Salah satu tanggapan datang dari Wakil Menteri Ketenagakerjaan, Immanuel Ebenezer Gerungan, yang juga menjabat sebagai Komisaris PT Pupuk Indonesia. Ia menyatakan bahwa tugas komisaris adalah menjalankan fungsi pengawasan, sehingga menurutnya tidak akan mengganggu pekerjaannya sebagai wakil menteri. Selain itu, ia berpendapat—berdasarkan logika formil—bahwa Putusan MK Nomor 80/PUU-XVII/2019 dan Putusan MK Nomor 21/PUU-XXIII/2025 tidak menyebutkan jabatan wakil menteri secara eksplisit. "Hanya Menteri dan Kepala Badan yang dilarang," ujarnya.

Di sinilah penulis merasa tepat memberikan judul artikel ini dengan topik Etika Politik versus Logika Formal. Maknanya adalah bahwa secara etika politik, seharusnya wakil menteri dilarang merangkap jabatan, karena secara langsung maupun tidak langsung, posisi tersebut akan bersinggungan dengan dunia politik—mengingat wakil menteri merupakan bagian dari kabinet yang umumnya berasal dari partai politik pendukung pemerintah.
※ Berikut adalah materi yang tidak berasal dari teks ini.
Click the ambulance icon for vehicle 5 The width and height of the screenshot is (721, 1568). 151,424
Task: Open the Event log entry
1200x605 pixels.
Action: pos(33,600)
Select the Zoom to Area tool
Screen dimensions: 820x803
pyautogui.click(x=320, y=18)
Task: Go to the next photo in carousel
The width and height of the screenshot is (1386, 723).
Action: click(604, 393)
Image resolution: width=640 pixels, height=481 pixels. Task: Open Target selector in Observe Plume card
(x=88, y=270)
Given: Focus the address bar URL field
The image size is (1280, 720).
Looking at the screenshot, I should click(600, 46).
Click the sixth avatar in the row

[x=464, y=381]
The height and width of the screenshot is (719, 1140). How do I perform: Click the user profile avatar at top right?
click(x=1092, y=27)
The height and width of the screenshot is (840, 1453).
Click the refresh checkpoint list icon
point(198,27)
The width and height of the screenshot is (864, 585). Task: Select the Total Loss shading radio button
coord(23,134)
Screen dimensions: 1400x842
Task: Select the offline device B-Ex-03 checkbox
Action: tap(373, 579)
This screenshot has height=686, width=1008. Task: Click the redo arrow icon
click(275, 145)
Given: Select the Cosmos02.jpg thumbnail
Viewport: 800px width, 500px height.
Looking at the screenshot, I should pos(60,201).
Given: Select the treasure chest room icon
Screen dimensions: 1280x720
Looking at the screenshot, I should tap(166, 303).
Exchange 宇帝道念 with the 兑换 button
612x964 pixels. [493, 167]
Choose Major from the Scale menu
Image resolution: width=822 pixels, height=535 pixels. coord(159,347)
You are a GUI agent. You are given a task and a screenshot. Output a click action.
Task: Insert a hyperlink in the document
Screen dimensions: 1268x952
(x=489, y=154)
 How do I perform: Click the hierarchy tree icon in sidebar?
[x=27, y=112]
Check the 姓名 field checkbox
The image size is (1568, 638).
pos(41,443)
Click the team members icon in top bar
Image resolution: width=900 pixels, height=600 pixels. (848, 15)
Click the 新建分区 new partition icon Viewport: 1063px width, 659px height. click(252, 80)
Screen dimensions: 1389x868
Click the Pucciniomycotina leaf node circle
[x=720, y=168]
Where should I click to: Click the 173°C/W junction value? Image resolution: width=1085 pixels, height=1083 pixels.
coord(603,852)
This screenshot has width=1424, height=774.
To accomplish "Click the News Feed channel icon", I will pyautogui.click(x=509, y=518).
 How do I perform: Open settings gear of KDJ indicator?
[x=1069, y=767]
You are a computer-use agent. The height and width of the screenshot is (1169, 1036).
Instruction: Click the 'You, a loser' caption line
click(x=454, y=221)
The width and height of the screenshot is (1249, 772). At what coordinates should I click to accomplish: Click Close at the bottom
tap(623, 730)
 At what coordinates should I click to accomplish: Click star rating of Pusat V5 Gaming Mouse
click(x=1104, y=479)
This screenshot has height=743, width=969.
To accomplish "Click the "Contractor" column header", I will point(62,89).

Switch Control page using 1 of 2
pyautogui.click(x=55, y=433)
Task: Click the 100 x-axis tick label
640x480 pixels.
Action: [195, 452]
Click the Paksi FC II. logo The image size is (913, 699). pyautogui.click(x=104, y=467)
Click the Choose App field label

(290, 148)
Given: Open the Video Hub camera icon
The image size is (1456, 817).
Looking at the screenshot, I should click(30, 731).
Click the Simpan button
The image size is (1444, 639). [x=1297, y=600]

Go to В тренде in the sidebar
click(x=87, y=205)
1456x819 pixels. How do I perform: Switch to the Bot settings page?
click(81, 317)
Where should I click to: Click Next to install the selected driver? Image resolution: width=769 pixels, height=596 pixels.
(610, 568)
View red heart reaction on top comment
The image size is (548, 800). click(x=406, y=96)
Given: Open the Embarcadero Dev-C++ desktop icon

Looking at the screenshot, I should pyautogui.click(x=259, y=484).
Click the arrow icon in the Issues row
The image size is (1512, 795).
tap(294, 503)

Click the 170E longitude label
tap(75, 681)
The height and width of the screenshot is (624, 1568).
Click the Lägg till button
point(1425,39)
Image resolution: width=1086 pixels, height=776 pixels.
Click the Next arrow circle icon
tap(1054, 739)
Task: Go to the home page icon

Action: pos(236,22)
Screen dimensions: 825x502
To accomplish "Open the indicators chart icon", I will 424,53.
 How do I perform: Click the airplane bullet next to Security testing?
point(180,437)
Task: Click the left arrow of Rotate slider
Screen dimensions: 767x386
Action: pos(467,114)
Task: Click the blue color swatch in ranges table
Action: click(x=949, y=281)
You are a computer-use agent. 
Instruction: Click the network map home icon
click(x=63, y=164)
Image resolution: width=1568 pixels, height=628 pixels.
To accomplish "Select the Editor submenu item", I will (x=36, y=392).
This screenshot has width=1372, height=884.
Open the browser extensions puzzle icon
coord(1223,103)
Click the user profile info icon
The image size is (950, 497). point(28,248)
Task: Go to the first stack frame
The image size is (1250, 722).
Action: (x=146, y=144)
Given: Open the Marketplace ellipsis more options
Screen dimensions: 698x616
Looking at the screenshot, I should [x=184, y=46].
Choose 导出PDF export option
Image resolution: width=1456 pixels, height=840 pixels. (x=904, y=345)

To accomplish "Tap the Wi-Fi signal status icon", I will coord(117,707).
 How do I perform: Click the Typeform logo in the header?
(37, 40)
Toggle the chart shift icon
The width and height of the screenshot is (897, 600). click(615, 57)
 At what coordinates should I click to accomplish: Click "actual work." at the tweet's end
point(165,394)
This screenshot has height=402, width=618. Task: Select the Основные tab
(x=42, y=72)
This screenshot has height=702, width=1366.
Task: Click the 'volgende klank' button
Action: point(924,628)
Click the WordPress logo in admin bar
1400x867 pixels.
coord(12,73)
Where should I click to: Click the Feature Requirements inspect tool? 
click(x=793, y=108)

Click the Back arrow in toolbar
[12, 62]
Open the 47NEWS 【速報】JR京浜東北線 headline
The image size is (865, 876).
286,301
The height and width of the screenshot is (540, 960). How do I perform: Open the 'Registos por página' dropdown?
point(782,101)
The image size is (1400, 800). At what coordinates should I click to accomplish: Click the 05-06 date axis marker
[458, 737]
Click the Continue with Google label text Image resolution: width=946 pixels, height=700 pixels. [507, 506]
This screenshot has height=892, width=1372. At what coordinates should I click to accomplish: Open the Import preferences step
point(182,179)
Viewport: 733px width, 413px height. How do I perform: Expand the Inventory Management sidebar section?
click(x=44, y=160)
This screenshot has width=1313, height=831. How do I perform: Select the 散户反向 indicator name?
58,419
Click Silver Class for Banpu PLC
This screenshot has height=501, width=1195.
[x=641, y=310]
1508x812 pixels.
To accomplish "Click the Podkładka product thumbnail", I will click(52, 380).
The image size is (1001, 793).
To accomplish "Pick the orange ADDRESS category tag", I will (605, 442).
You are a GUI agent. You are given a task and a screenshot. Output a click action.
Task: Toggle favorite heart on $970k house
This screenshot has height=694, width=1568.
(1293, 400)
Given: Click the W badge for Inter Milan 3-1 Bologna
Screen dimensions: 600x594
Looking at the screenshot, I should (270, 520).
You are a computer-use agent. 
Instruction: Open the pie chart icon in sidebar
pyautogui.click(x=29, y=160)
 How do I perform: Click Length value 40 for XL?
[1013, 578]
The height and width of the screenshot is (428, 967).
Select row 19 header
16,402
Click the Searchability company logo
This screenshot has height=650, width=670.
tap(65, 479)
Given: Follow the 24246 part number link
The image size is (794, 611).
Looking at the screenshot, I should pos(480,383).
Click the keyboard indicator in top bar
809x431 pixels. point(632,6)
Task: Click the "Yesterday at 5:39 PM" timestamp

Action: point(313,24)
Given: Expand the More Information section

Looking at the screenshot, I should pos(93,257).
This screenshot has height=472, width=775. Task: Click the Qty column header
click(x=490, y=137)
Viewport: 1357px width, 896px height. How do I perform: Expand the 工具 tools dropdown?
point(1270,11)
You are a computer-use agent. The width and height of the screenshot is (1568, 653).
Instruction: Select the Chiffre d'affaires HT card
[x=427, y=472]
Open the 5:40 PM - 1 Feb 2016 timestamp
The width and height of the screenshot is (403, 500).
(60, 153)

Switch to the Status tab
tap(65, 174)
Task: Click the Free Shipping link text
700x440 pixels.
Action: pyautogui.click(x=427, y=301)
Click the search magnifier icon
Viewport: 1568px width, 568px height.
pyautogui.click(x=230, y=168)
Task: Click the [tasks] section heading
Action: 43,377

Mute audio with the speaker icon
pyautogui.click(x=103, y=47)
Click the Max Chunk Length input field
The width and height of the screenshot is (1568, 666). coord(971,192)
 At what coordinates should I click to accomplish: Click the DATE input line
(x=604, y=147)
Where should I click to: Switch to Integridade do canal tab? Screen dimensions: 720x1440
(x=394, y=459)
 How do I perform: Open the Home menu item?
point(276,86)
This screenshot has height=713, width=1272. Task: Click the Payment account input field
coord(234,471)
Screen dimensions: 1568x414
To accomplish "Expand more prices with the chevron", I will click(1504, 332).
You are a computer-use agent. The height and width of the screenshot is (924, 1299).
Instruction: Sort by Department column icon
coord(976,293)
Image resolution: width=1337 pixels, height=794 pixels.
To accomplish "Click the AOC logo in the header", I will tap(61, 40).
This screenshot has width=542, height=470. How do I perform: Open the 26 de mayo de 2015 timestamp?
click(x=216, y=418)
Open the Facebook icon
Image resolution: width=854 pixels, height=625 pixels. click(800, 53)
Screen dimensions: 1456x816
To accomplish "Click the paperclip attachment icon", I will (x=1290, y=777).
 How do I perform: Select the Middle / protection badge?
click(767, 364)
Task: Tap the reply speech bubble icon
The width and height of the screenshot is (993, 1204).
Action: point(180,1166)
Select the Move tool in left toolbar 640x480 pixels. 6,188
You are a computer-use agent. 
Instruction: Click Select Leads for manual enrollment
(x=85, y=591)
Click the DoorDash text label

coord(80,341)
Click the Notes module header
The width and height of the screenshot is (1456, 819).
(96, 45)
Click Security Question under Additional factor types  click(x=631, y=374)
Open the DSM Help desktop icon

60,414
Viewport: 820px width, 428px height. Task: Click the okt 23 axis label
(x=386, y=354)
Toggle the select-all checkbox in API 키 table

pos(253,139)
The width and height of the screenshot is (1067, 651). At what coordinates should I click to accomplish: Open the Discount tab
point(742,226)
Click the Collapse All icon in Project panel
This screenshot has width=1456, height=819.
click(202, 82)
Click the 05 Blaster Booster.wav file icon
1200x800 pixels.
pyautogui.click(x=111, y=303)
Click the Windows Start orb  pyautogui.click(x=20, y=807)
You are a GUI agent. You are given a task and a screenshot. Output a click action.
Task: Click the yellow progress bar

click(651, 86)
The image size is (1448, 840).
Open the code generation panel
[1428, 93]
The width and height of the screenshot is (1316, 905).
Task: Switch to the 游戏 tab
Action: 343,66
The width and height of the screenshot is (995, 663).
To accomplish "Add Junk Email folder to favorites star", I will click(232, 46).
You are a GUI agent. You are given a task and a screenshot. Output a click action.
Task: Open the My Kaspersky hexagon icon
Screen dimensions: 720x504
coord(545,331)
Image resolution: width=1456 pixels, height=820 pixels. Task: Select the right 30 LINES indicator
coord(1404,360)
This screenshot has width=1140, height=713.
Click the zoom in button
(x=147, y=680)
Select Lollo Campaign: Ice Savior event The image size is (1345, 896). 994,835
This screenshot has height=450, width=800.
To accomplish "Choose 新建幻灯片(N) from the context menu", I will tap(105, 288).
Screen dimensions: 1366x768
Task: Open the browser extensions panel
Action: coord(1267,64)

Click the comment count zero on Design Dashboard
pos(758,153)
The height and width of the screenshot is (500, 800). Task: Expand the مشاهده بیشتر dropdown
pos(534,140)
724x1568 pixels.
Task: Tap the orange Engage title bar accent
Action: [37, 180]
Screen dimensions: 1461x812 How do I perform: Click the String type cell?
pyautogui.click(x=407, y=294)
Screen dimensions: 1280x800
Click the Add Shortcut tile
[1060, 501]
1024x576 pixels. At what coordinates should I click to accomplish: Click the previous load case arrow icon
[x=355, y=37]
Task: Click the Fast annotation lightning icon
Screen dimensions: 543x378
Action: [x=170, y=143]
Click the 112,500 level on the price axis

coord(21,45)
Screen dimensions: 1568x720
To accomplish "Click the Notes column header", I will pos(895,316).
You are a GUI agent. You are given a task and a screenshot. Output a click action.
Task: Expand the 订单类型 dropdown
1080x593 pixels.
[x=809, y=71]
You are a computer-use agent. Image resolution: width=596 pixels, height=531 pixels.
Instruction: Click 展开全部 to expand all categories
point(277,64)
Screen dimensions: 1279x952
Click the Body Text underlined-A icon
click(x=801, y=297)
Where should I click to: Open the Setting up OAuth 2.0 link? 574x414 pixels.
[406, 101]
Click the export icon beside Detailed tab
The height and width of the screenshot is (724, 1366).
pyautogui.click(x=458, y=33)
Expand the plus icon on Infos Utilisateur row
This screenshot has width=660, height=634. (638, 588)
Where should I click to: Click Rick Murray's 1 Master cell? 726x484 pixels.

Lebih menyakitkan bagi hati rakyat adalah kesan bahwa seolah-olah Indonesia kekurangan tenaga ahli, padahal justru diharapkan bahwa mereka yang ditunjuk sebagai wakil menteri benar-benar memiliki keahlian yang dibutuhkan negara. Kesimpulannya, dalam perkara ini seharusnya kita tidak hanya berpikir dengan logika formal, tetapi lebih mengedepankan rasa etika dalam berbangsa dan bernegara. Jangan sampai muncul kesan bahwa pembangunan ini hanya dinikmati oleh orang-orang yang berada di lingkaran kekuasaan.